Model Class and Arguments:

The script allows you to chose a model from models.py and initialize it via two command line arguments:

  • --model-name is the name of the model class to use. This can be any class from model.py, including classes that you add in.

  • --model-args are a comma separated list of arguments to be passed to the model class to initialize it. These should match with the extra arguments that come after char_size. Each argument should be a valid python expression. If the model class takes no arguments, just leave this as empty.

Passing the Dataset:

There are two files that need to passed to obtain the training data, which are passed via different command line arguments:

  • --data-set is the actual dataset, which should just be a UTF-8 text file containing the corpus of the training data used. The text from this file is used directly for training without any cleanup, including spacing, indentation, newline etc. The one I have used for training is input.txt, and is the text of a Shakespeare play.

  • --data-meta is a file that contains some metadata used for processing the dataset file. This includes a dict mapping characters to indices and vice versa, the vectors passed to and from the LSTM are converted to characters using this mapping. This also includes how many bytes of the training file to use. Using only a part of the training file can be useful to speed up the training process. The metadata file I have used is meta_20000.txt, and asks to use only the first 20 KB of the input.txt file.

Creating the Metadata File:

There is an utility script that can be used to create the metadata file for a given dataset file. Call it via:

python utils.py gen_metadata <name_of_dataset_file> <name_of_metadata_file_to_be_generated> [size_of_file_to_use_in_bytes]

Note that if the size to be used is not passed, the entire dataset file is used during training, which may be very slow.

Training Parameters:

There are two sets of parameters controlling two aspects of the training process:

Note that the training should work more or less fine if you leave most of these arguments to default.

The Training Loop:

The dataset is broken into chunks of specified length. For each chunk, we pass it in as an input and compare it with the LSTM output to get a loss value. Then, we update the weights of the LSTM to minimize this loss. Once we have gone over the entire dataset, we complete an epoch. The training process is repeated for a specified number of epochs. This loop has two parameters that are controlled via two command line arguments:

  • --num-epoch is the number of epochs to train for.

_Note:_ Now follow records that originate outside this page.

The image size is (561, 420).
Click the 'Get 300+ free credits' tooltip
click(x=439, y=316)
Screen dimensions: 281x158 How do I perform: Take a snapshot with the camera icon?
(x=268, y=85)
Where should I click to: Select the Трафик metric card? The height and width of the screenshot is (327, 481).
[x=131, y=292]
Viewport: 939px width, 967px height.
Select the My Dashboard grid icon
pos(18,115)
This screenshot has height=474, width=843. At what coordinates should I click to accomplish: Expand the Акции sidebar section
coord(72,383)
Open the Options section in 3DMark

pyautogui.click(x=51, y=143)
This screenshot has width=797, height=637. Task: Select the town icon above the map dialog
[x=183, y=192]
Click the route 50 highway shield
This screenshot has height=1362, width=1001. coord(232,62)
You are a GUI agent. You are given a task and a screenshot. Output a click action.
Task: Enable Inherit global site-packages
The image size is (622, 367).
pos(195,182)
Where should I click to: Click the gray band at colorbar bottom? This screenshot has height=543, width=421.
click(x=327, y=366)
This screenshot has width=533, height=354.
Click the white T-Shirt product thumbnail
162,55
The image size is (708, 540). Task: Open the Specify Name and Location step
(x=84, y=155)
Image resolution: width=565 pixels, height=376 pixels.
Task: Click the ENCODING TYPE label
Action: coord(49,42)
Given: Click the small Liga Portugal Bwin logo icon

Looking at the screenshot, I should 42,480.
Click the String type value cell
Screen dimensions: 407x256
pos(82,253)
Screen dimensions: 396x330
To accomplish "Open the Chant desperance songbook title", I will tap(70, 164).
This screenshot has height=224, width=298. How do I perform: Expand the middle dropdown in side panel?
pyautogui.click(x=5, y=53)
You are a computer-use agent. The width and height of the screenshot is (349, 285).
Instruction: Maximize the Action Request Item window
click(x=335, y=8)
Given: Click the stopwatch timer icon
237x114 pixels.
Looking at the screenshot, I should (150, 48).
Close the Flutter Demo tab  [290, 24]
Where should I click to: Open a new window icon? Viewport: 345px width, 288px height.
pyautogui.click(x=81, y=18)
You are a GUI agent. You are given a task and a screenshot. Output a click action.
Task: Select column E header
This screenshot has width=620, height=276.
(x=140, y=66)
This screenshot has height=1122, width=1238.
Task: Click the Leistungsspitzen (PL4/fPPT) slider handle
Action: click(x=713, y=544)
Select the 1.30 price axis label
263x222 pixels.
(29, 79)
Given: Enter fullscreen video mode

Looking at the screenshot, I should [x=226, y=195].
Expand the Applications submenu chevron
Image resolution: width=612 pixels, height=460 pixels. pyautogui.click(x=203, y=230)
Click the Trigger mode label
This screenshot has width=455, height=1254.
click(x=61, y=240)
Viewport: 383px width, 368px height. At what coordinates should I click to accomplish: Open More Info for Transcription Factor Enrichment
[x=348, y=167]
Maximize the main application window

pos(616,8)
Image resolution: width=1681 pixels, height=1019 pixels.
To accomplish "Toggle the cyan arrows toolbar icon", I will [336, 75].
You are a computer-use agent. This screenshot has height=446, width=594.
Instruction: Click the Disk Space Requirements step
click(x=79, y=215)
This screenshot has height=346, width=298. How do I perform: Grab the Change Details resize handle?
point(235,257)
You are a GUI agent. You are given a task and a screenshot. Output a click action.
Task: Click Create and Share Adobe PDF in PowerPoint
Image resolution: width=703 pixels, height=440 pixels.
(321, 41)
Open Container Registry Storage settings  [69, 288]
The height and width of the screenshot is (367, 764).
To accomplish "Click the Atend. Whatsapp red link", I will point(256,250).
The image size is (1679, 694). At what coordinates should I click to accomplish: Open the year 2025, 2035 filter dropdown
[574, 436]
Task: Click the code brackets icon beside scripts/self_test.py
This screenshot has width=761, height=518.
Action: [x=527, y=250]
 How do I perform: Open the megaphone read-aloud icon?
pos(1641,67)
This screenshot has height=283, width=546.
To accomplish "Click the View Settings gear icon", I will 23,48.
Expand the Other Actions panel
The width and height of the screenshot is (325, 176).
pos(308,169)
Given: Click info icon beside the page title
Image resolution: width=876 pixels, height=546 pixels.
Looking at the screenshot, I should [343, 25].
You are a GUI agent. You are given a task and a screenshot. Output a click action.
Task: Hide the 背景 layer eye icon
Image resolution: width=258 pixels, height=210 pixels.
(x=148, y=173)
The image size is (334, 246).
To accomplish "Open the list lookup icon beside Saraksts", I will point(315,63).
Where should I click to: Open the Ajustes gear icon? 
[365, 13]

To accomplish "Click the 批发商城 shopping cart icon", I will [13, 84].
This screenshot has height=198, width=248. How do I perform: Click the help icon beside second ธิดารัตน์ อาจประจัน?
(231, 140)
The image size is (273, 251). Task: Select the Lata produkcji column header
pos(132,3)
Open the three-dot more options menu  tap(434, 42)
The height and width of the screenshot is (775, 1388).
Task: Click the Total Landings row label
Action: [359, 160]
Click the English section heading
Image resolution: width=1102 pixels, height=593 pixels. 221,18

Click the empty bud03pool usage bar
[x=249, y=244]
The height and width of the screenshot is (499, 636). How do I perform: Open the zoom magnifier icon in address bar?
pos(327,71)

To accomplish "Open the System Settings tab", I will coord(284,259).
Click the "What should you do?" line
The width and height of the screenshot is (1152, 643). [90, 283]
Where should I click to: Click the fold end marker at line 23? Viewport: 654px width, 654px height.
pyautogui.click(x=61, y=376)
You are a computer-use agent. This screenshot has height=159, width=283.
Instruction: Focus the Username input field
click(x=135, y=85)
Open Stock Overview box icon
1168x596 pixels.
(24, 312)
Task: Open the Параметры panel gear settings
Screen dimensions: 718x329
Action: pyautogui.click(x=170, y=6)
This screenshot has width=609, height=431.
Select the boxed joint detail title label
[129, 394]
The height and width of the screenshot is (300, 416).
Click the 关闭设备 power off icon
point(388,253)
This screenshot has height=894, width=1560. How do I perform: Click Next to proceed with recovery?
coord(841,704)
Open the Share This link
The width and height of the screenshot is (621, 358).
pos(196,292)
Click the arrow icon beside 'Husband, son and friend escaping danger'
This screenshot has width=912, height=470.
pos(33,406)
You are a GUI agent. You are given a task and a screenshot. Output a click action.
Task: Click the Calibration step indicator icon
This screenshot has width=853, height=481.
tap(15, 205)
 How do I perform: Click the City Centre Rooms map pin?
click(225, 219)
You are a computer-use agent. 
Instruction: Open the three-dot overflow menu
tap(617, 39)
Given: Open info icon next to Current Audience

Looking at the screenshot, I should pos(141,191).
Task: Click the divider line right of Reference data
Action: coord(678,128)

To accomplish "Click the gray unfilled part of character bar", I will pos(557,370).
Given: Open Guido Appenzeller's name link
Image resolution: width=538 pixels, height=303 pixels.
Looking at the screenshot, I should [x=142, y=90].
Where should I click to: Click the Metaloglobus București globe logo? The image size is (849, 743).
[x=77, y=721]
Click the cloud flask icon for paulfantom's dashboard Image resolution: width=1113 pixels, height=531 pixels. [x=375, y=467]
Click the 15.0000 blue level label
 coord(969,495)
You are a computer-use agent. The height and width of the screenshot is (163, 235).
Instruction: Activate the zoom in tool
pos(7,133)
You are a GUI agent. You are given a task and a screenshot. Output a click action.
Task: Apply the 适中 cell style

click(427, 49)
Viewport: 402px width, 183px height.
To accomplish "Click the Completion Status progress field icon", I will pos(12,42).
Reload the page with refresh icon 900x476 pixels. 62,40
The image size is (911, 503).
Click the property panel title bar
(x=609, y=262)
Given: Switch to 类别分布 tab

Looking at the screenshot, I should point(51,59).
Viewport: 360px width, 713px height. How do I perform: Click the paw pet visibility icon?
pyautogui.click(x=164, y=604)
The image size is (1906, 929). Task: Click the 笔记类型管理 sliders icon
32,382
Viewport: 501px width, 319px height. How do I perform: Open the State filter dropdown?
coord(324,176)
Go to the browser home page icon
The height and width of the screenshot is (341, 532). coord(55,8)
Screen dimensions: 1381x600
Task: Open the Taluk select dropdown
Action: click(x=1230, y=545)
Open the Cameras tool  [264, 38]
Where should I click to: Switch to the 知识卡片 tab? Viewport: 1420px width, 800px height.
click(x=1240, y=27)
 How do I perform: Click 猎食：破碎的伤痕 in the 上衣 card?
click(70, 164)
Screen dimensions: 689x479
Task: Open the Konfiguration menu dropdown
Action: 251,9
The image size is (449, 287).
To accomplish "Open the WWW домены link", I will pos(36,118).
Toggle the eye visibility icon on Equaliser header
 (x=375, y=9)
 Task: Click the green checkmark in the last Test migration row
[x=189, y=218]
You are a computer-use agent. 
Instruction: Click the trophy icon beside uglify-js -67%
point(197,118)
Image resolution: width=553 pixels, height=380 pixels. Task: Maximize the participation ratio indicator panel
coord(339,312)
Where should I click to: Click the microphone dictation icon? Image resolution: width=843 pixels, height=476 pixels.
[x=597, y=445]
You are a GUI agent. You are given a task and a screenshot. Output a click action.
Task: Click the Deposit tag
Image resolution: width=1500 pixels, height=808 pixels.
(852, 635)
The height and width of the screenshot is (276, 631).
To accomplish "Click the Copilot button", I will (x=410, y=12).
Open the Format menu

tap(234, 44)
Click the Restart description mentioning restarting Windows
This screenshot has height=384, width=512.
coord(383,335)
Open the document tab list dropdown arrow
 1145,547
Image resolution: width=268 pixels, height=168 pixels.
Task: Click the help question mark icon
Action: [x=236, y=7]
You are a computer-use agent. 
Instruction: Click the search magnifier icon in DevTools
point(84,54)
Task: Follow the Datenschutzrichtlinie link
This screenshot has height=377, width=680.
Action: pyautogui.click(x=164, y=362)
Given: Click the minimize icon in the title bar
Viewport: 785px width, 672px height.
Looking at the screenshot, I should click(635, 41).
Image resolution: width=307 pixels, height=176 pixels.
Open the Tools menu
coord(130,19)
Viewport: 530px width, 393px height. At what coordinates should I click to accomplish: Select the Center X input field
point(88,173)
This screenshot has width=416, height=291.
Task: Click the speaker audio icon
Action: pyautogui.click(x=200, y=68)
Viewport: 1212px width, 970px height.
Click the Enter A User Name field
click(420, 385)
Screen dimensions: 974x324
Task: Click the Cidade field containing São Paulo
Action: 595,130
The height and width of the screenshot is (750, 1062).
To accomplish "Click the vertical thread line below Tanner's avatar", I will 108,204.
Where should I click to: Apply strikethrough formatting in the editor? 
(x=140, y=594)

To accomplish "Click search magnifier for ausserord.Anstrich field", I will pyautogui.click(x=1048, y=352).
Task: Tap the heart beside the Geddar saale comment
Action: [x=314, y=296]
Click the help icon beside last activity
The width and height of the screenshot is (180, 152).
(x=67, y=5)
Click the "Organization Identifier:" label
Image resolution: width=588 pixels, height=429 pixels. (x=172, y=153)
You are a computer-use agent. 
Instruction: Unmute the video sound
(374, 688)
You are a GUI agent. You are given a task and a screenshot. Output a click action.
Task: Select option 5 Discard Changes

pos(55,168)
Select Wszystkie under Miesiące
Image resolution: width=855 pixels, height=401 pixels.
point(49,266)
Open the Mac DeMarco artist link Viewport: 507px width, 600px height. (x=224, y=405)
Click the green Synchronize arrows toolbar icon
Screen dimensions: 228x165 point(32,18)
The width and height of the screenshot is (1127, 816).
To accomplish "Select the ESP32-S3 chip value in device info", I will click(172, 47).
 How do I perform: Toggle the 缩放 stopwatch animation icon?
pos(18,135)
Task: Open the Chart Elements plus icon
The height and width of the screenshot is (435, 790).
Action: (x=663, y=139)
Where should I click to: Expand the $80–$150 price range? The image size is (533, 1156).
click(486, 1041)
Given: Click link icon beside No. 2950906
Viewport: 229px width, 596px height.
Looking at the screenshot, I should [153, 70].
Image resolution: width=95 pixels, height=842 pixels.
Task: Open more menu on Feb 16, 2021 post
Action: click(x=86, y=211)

  • --train-seq-size is the size of the chunk the dataset is split into. Larger chunks will produce LSTMs that are more context-aware, but will slow down the training speed significantly.

Learning Rate Falloff:

As the training slowly reaches a limiting point, the learning rate needs to be reduced to make any progress. So, if we notice that the best reward yet has not been beaten for past stag_limit number of epochs, we reduce the learning rate by multiplying with a factor. Again, there are three parameters controlled by command line arguments:

  • --learning-rate is the initial learning rate. Should be a float, 0.001 seems to work well.

  • --stagnation-limit is the number of epochs after which to reduce learning rate, or stag_limit.

  • --lr-reduction-factor is the factor multiplied with the learning rate to reduce it. Should be a float less than 1.

Saving and Loading Weights:

There are two relevant command line arguments:

  • --model-load The weights are loaded from this file. It should have been generated via

  • --model-save while training a model using the same model class and model arguments.

  • --model-save During training, at the end of each epoch, if the average loss obtained was the best yet among each epoch, the weights of the model are saved to a file.